Julia L. Newton is Clinical Professor of Ageing and Medicine and Dean for Clinical Medicine at the School of Clinical Medical Sciences of Newcastle University in Newcastle upon Tyne, England. She is Director of MD Studies in the Faculty of Medical Sciences at Newcastle, and a member of the Pharmacogenomics & Complex Disease Genetics Research Group

She has worked on a wide range of research programmes. Her published research has been chiefly on the autonomic nervous system and its relation to disease especially in primary biliary cirrhosis. Newton's current interests are focused on how fatigue develops, and she proposes "postural orthostatic tachycardia syndrome" as significant in a subset of patients with M.E./C.F.S. chronic fatigue syndrome.
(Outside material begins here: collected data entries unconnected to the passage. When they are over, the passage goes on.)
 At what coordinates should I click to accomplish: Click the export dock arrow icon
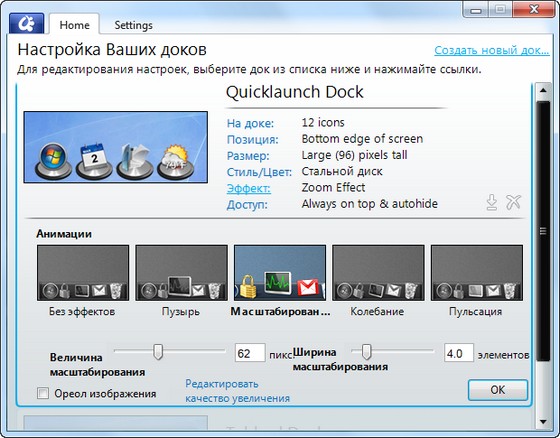click(x=492, y=202)
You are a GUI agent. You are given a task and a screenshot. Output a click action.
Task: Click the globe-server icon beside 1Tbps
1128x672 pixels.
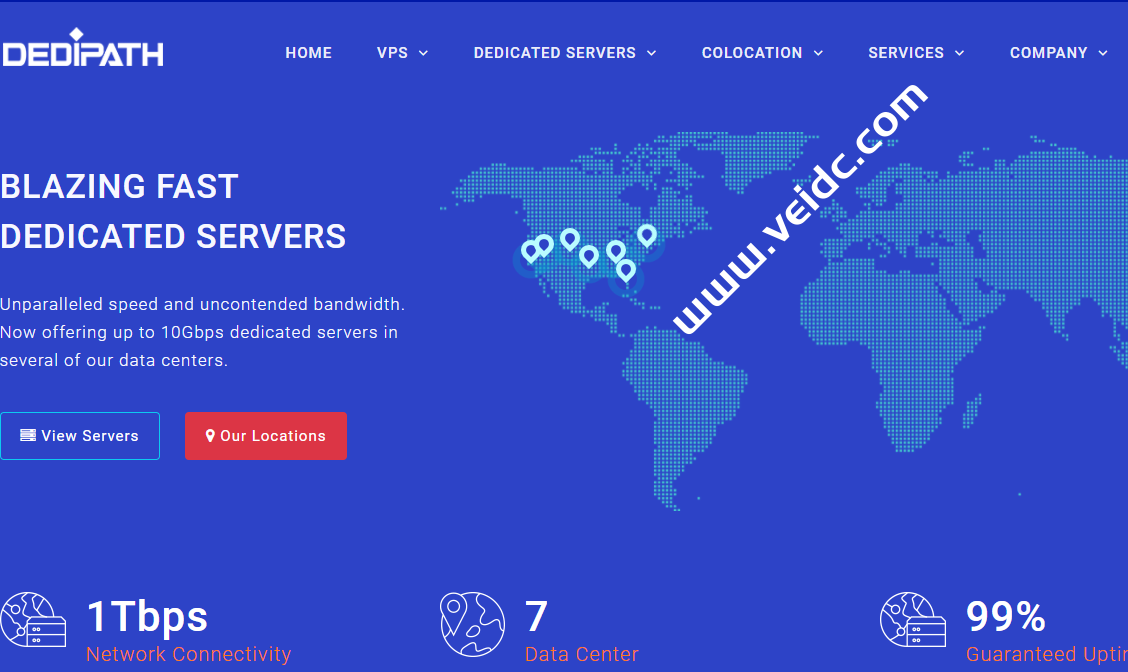[33, 622]
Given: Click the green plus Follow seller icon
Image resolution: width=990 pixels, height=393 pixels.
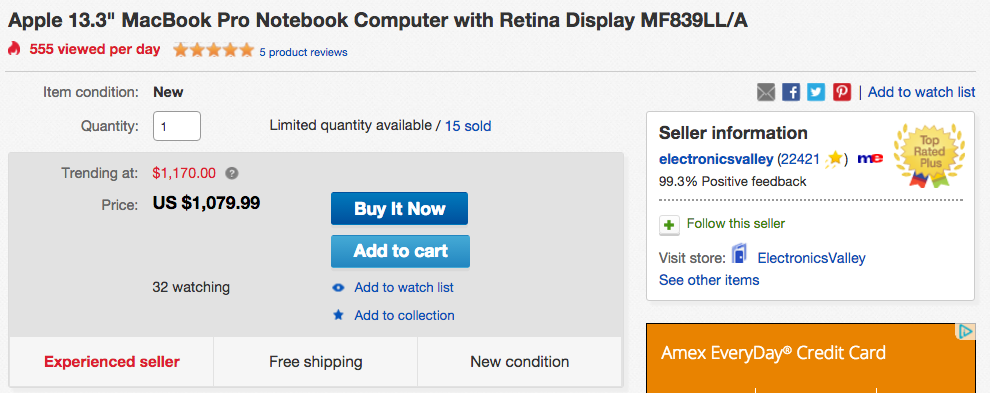Looking at the screenshot, I should [x=669, y=225].
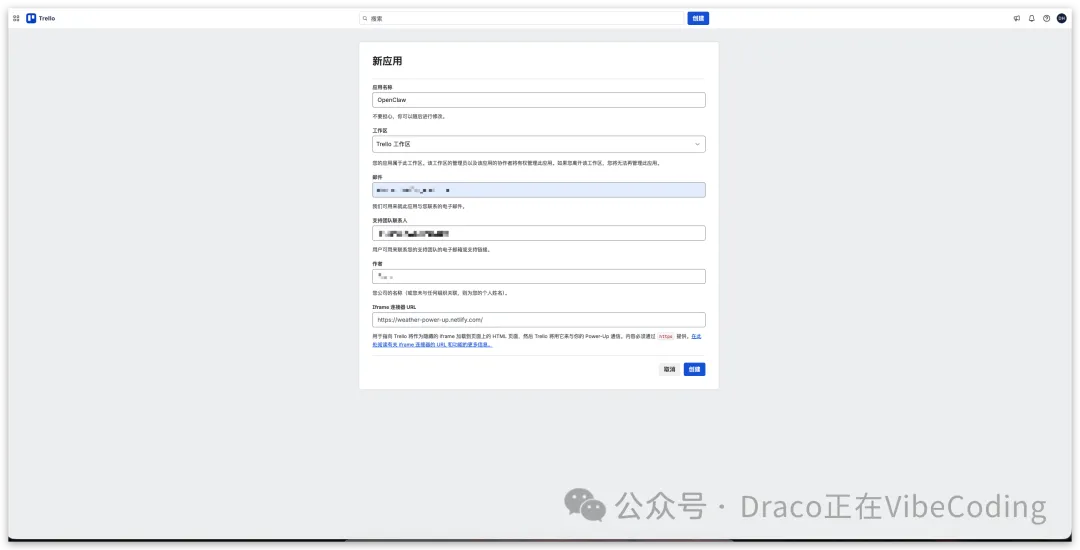
Task: Open the app switcher grid icon
Action: (x=16, y=18)
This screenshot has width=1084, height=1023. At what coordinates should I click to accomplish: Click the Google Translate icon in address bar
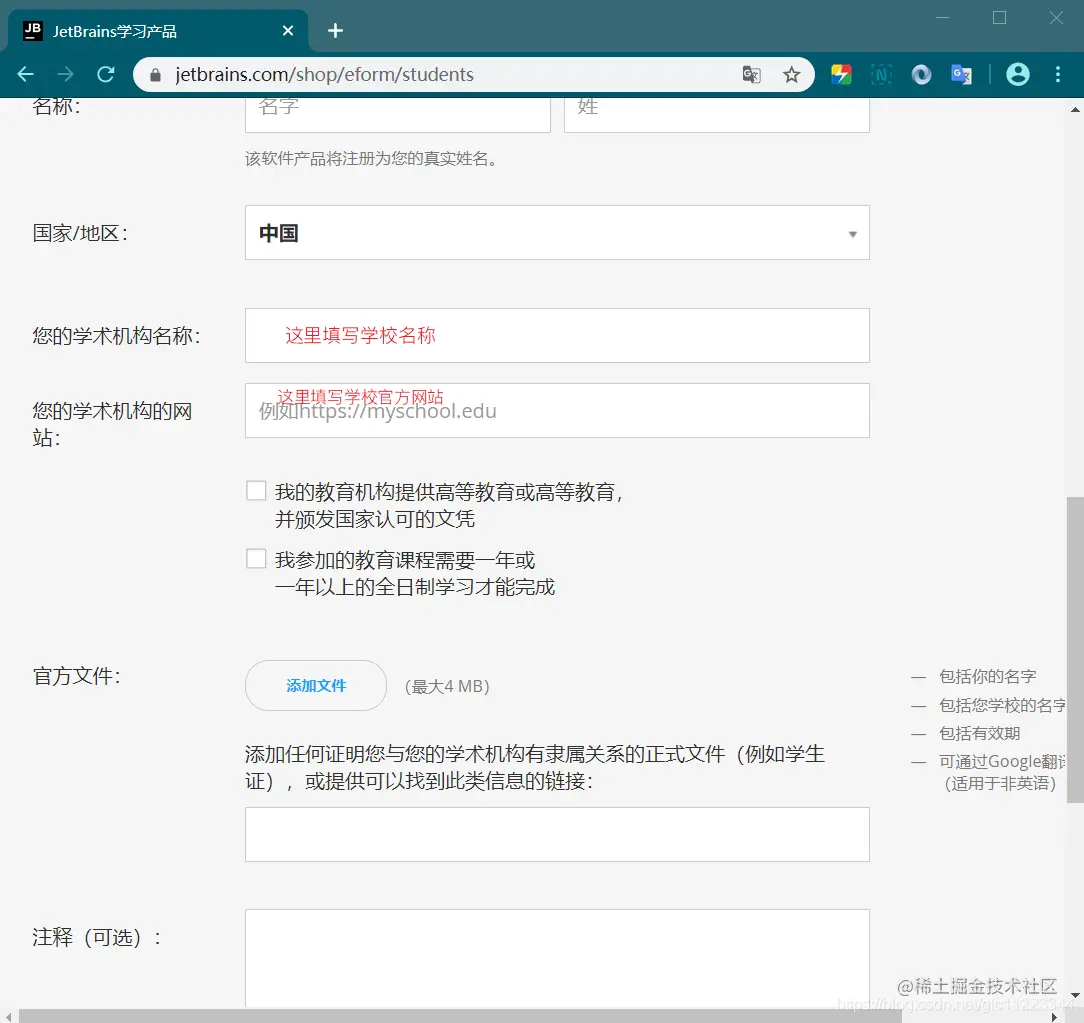751,74
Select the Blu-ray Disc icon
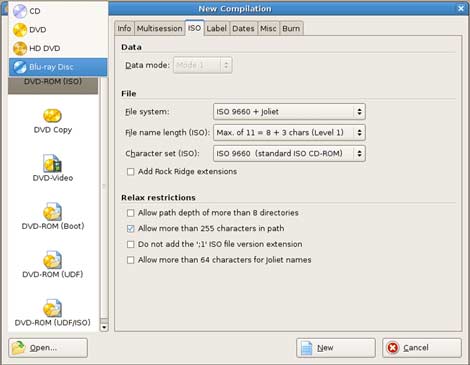 tap(20, 67)
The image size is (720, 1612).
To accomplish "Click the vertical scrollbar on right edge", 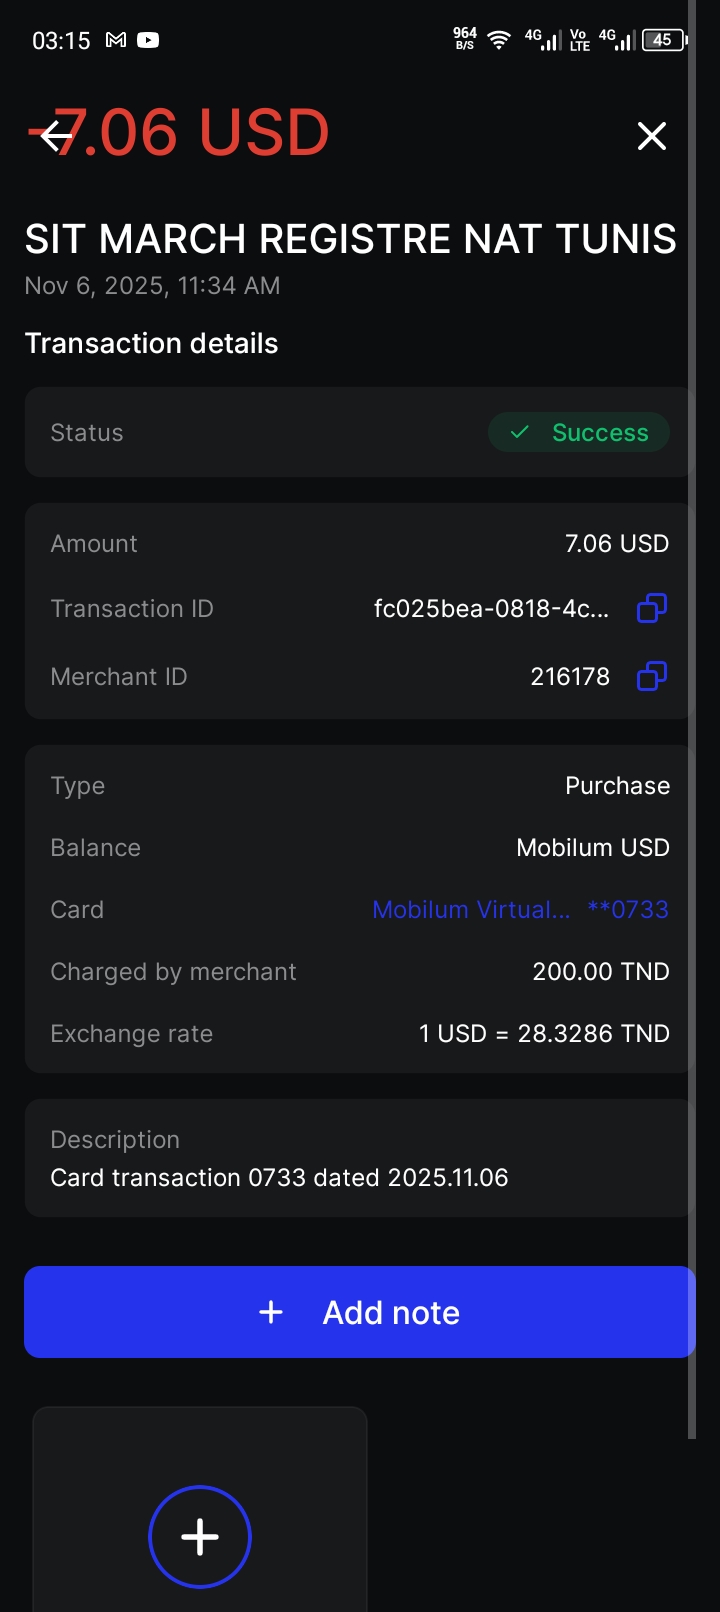I will coord(691,700).
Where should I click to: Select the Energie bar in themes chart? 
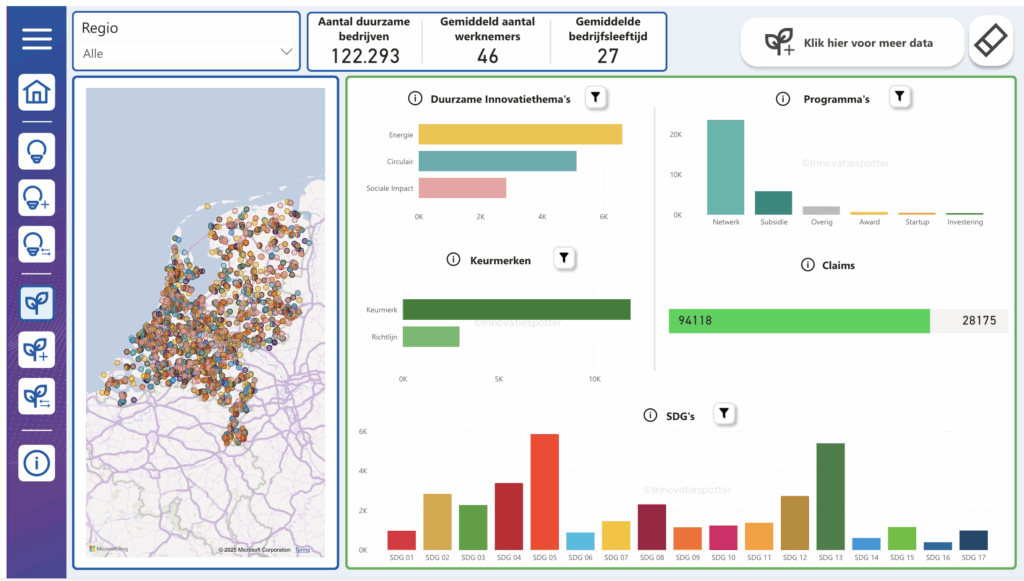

She has also worked to establish a link between autonomic dysfunction and muscle fatigue linking POTS with abnormal muscle PH and proton efflux.

Biography
She received her MB, BS with Honours in 1990, and a Diploma of Medical Science: 1995. Her PhD was awarded in 1998. She obtained certification in CCST Geriatric Medicine and General Internal Medicine: 2000, and became a Fellow of the Royal College of Physicians FRCP(UK) in 2003.

She was previously 
2000 to 2006: Consultant Geriatrician, Royal Victoria Infirmary, Newcastle and Honorary Senior Lecturer in General and Geriatric Medicine, University of Newcastle
1998 to 2000: Specialist Registrar in Geriatric and General Internal Medicine, Northern Deanery
1995 to 1998: Clinical Research Associate, Department of Physiological Sciences, University of Newcastle

Memberships
 Secretary of the British Geriatric Society Special Interest Group in Gastroenterology and Nutrition.
 Fellow of the Royal College of Physicians

Honours
European Association for the Study of the Liver, Travel Fellowship, 2002.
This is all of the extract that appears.